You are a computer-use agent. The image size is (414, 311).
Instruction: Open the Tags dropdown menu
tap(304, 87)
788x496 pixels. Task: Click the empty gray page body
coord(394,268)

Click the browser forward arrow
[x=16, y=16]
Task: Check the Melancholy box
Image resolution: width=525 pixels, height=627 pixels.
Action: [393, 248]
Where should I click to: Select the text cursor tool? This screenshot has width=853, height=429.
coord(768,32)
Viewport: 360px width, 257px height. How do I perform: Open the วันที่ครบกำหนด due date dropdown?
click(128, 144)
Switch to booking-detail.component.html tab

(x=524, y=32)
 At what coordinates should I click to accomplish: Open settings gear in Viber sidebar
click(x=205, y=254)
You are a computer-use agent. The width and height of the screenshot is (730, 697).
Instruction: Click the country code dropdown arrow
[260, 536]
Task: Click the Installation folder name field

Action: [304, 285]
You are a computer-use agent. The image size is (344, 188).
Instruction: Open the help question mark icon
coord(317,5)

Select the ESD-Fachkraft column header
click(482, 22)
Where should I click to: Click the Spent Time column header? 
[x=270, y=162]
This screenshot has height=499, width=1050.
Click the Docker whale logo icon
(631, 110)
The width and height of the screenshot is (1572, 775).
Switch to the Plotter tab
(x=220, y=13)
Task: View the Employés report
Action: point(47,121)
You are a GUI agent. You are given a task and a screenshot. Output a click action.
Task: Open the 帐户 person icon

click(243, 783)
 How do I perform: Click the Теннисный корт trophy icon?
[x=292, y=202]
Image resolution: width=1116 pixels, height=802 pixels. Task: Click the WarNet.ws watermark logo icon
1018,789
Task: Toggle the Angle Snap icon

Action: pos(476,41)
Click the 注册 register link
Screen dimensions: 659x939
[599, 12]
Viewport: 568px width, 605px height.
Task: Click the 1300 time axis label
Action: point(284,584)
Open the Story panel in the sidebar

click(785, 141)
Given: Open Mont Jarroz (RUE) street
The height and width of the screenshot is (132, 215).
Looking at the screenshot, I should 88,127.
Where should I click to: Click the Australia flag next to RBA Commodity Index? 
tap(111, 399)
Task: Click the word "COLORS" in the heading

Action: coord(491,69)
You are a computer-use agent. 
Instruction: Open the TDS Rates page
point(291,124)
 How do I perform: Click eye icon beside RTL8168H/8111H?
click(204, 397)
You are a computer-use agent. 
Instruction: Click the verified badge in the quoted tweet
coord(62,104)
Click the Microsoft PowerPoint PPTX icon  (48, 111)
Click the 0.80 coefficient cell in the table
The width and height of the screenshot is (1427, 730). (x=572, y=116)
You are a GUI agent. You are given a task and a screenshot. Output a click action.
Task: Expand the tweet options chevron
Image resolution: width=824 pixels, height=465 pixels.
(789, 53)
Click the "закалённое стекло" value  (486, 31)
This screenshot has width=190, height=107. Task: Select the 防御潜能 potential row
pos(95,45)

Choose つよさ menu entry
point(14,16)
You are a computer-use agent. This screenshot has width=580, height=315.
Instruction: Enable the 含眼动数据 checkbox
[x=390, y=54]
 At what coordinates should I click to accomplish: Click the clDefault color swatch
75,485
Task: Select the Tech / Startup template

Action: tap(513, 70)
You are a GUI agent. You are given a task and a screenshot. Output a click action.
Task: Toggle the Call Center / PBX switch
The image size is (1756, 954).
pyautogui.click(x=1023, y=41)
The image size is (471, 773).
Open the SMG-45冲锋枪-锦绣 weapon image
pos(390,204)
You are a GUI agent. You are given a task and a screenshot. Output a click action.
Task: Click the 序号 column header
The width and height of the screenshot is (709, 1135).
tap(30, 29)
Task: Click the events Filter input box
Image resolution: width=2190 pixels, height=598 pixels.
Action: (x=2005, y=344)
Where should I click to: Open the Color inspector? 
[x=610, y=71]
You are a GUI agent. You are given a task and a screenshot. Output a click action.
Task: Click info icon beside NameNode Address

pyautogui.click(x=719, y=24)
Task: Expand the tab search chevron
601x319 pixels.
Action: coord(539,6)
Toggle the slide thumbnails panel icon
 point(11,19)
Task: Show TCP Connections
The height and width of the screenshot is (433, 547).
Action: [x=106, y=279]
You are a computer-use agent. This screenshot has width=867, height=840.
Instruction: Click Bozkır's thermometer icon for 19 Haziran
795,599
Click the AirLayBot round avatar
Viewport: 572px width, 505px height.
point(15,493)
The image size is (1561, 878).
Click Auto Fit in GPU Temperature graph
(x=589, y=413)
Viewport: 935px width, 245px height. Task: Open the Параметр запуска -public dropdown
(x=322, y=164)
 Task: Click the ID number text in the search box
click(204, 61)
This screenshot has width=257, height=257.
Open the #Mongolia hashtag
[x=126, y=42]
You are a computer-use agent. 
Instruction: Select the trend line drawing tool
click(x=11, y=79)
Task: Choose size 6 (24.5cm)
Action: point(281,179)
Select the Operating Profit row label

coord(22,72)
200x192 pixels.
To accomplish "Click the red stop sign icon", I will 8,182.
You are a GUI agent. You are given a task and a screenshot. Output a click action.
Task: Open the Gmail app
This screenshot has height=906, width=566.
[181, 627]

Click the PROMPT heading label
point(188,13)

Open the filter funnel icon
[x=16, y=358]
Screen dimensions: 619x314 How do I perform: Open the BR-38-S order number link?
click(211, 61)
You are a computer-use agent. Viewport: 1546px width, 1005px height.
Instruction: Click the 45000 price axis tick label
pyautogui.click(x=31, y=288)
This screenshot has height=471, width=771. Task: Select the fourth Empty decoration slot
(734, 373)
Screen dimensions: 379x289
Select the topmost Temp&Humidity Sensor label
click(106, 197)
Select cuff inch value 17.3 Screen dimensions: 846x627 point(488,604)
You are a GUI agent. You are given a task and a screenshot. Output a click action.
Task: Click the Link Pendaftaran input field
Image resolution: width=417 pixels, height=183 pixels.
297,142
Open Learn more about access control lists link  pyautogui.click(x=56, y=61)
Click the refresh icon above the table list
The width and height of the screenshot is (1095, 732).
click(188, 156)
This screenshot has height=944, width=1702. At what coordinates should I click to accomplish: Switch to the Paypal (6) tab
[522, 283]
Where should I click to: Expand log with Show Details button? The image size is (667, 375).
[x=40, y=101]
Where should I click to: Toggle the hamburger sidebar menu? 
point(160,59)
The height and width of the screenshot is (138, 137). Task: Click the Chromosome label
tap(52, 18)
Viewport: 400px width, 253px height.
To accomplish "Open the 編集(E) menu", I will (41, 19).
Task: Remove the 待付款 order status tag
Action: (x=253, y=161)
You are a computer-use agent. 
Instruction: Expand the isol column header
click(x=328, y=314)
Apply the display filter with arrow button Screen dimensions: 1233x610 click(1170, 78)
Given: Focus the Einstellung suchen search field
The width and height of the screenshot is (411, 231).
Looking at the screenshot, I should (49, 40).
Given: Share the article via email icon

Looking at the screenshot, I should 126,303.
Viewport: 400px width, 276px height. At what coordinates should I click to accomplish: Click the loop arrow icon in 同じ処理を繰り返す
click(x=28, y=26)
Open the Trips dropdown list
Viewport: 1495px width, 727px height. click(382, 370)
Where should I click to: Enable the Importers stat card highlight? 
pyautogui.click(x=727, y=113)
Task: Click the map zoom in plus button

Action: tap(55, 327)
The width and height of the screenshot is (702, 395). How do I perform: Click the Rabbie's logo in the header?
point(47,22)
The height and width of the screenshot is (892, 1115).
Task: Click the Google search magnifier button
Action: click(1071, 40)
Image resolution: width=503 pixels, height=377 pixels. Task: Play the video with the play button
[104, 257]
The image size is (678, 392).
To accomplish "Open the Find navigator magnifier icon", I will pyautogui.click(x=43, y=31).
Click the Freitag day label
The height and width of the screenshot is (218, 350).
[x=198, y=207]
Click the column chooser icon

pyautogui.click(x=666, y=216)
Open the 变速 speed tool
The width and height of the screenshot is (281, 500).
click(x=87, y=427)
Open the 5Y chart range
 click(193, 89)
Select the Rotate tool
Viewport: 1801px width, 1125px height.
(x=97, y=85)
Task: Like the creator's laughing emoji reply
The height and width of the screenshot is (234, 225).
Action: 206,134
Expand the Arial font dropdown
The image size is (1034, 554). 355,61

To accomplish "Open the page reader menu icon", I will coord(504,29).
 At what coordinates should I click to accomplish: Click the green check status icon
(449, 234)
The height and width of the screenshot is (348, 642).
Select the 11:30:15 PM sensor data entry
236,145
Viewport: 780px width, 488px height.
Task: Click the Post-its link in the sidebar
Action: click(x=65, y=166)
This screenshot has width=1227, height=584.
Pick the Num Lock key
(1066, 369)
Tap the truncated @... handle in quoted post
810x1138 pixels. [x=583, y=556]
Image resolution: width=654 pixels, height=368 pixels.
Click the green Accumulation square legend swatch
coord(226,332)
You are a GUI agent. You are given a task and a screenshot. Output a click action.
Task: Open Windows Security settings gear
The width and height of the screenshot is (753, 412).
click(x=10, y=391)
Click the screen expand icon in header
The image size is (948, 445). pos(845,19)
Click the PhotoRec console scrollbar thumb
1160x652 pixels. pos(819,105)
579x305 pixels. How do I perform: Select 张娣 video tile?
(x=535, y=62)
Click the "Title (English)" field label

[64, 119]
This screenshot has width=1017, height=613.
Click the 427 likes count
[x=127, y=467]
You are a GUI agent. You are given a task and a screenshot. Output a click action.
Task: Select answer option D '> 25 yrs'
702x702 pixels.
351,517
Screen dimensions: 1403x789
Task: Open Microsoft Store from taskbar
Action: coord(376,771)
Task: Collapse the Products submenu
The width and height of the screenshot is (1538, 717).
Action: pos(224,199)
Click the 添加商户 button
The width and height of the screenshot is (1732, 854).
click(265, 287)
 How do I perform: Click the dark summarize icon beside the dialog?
════════
**Goal of the exercise**
Format the stretch from the start of the items through the line containing "[x=16, y=16]" as a Markdown table with a Number column holding each row's position and an Entry column holding the line, leaving out blank lines.

**Written answer**
| Number | Entry |
|---|---|
| 1 | You are a computer-use agent. The image size is (414, 311). |
| 2 | Instruction: Open the Tags dropdown menu |
| 3 | tap(304, 87) |
| 4 | 788x496 pixels. Task: Click the empty gray page body |
| 5 | coord(394,268) |
| 6 | Click the browser forward arrow |
| 7 | [x=16, y=16] |